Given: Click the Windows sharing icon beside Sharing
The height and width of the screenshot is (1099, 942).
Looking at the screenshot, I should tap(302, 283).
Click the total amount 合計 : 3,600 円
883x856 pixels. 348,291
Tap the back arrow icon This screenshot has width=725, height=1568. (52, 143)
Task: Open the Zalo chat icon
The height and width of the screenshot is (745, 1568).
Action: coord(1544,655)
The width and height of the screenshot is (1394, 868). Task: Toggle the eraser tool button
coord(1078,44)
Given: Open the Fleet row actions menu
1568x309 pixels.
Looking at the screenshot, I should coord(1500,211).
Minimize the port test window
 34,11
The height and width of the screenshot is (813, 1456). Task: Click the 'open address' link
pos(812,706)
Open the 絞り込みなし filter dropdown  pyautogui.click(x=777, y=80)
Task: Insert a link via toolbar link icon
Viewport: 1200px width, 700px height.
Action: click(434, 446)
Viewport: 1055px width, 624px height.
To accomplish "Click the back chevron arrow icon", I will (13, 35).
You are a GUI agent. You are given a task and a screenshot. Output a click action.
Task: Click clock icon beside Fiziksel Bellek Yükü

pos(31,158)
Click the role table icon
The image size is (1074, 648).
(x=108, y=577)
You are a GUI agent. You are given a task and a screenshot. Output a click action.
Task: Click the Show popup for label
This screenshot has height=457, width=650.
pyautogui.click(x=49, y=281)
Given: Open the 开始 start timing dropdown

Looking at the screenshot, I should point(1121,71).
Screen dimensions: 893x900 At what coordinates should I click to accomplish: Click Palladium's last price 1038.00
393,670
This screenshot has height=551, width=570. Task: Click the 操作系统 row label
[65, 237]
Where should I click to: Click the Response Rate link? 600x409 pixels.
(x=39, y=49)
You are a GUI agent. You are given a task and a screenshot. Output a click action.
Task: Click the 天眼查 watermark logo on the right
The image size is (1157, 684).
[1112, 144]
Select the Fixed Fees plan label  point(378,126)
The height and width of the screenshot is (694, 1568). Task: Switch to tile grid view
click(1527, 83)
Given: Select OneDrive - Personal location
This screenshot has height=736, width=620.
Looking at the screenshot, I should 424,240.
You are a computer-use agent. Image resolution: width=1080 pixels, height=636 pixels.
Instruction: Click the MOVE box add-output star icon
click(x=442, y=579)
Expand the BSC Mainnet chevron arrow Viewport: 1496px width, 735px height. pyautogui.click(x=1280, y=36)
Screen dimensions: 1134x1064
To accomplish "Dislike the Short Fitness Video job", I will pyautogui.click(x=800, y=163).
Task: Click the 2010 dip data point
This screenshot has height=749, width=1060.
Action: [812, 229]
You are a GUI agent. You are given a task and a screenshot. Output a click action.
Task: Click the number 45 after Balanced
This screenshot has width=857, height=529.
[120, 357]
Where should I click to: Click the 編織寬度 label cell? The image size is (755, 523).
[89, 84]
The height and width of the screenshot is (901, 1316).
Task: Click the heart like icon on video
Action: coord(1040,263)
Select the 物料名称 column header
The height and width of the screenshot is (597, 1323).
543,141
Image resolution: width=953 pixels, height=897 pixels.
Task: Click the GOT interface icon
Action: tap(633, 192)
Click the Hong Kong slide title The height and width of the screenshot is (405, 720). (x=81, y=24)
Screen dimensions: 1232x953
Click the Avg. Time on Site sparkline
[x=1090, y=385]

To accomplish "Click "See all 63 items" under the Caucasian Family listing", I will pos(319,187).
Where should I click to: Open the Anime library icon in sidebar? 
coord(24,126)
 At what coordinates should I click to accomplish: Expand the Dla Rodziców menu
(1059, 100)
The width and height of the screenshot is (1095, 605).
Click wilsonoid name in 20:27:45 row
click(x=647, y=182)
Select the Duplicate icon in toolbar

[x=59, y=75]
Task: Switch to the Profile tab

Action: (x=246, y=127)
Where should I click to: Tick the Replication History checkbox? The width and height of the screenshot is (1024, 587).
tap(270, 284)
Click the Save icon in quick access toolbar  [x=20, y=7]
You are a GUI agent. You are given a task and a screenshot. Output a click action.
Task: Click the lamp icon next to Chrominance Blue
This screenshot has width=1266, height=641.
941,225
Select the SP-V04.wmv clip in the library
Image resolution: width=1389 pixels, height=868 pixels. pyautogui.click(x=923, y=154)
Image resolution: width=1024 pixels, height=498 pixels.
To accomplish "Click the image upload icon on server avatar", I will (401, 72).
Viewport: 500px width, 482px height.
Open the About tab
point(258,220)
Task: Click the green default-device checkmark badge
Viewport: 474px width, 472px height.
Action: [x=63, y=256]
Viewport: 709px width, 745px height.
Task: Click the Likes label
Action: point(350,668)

+---+

• Task item: Write the entries above out again. Match them exactly.

• Result below:
Given: Click the Windows sharing icon beside Sharing
The height and width of the screenshot is (1099, 942).
Looking at the screenshot, I should tap(302, 283).
Click the total amount 合計 : 3,600 円
883x856 pixels. 348,291
Tap the back arrow icon This screenshot has width=725, height=1568. (52, 143)
Task: Open the Zalo chat icon
The height and width of the screenshot is (745, 1568).
Action: coord(1544,655)
The width and height of the screenshot is (1394, 868). Task: Toggle the eraser tool button
coord(1078,44)
Given: Open the Fleet row actions menu
1568x309 pixels.
Looking at the screenshot, I should coord(1500,211).
Minimize the port test window
 34,11
The height and width of the screenshot is (813, 1456). Task: Click the 'open address' link
pos(812,706)
Open the 絞り込みなし filter dropdown  pyautogui.click(x=777, y=80)
Task: Insert a link via toolbar link icon
Viewport: 1200px width, 700px height.
Action: click(434, 446)
Viewport: 1055px width, 624px height.
To accomplish "Click the back chevron arrow icon", I will (13, 35).
You are a GUI agent. You are given a task and a screenshot. Output a click action.
Task: Click clock icon beside Fiziksel Bellek Yükü

pos(31,158)
Click the role table icon
The image size is (1074, 648).
(x=108, y=577)
You are a GUI agent. You are given a task and a screenshot. Output a click action.
Task: Click the Show popup for label
This screenshot has height=457, width=650.
pyautogui.click(x=49, y=281)
Given: Open the 开始 start timing dropdown

Looking at the screenshot, I should point(1121,71).
Screen dimensions: 893x900 At what coordinates should I click to accomplish: Click Palladium's last price 1038.00
393,670
This screenshot has height=551, width=570. Task: Click the 操作系统 row label
[65, 237]
Where should I click to: Click the Response Rate link? 600x409 pixels.
(x=39, y=49)
You are a GUI agent. You are given a task and a screenshot. Output a click action.
Task: Click the 天眼查 watermark logo on the right
The image size is (1157, 684).
[1112, 144]
Select the Fixed Fees plan label  point(378,126)
The height and width of the screenshot is (694, 1568). Task: Switch to tile grid view
click(1527, 83)
Given: Select OneDrive - Personal location
This screenshot has height=736, width=620.
Looking at the screenshot, I should 424,240.
You are a computer-use agent. Image resolution: width=1080 pixels, height=636 pixels.
Instruction: Click the MOVE box add-output star icon
click(x=442, y=579)
Expand the BSC Mainnet chevron arrow Viewport: 1496px width, 735px height. pyautogui.click(x=1280, y=36)
Screen dimensions: 1134x1064
To accomplish "Dislike the Short Fitness Video job", I will pyautogui.click(x=800, y=163).
Task: Click the 2010 dip data point
This screenshot has height=749, width=1060.
Action: [812, 229]
You are a GUI agent. You are given a task and a screenshot. Output a click action.
Task: Click the number 45 after Balanced
This screenshot has width=857, height=529.
[120, 357]
Where should I click to: Click the 編織寬度 label cell? The image size is (755, 523).
[89, 84]
The height and width of the screenshot is (901, 1316).
Task: Click the heart like icon on video
Action: coord(1040,263)
Select the 物料名称 column header
The height and width of the screenshot is (597, 1323).
543,141
Image resolution: width=953 pixels, height=897 pixels.
Task: Click the GOT interface icon
Action: tap(633, 192)
Click the Hong Kong slide title The height and width of the screenshot is (405, 720). (x=81, y=24)
Screen dimensions: 1232x953
Click the Avg. Time on Site sparkline
[x=1090, y=385]

To accomplish "Click "See all 63 items" under the Caucasian Family listing", I will pos(319,187).
Where should I click to: Open the Anime library icon in sidebar? 
coord(24,126)
 At what coordinates should I click to accomplish: Expand the Dla Rodziców menu
(1059, 100)
The width and height of the screenshot is (1095, 605).
Click wilsonoid name in 20:27:45 row
click(x=647, y=182)
Select the Duplicate icon in toolbar

[x=59, y=75]
Task: Switch to the Profile tab

Action: (x=246, y=127)
Where should I click to: Tick the Replication History checkbox? The width and height of the screenshot is (1024, 587).
tap(270, 284)
Click the Save icon in quick access toolbar  [x=20, y=7]
You are a GUI agent. You are given a task and a screenshot. Output a click action.
Task: Click the lamp icon next to Chrominance Blue
This screenshot has width=1266, height=641.
941,225
Select the SP-V04.wmv clip in the library
Image resolution: width=1389 pixels, height=868 pixels. pyautogui.click(x=923, y=154)
Image resolution: width=1024 pixels, height=498 pixels.
To accomplish "Click the image upload icon on server avatar", I will (401, 72).
Viewport: 500px width, 482px height.
Open the About tab
point(258,220)
Task: Click the green default-device checkmark badge
Viewport: 474px width, 472px height.
Action: [x=63, y=256]
Viewport: 709px width, 745px height.
Task: Click the Likes label
Action: point(350,668)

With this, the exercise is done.